Una “F.71” impressa in oro ha permesso di identificare con certezza un formulario pontificio trafugato, risalente al pontificato di Gregorio XVI (1831-1846). Il manoscritto, utilizzato durante i Concistori per l’assegnazione dei titoli cardinalizi, sarà restituito martedì 11 novembre all’Archivio Apostolico Vaticano.
A recuperarlo sono stati i Carabinieri per la Tutela del Patrimonio Culturale, dopo una segnalazione arrivata all’Ufficio Esportazione della Soprintendenza Speciale di Roma. Il volume, scomparso da tempo, era elencato in un catalogo del 1864, che ne documentava l’assenza.
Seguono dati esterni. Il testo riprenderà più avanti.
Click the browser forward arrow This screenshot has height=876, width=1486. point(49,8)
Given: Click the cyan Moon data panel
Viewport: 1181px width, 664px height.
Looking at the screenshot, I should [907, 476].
La consegna ufficiale e il ruolo del Vaticano
Il manoscritto sarà consegnato dal Colonnello Paolo Befera, comandante del Reparto Operativo dei Carabinieri specializzati nella tutela del patrimonio, a padre Rocco Ronzani, prefetto dell’Archivio Pontificio.
In base alla legge vaticana sugli archivi, spetta proprio al prefetto promuovere la rivendicazione dei beni archivistici della Santa Sede presso le autorità estere. Un ritorno che non è solo simbolico, ma che restituisce al Vaticano un prezioso frammento della sua storia documentale.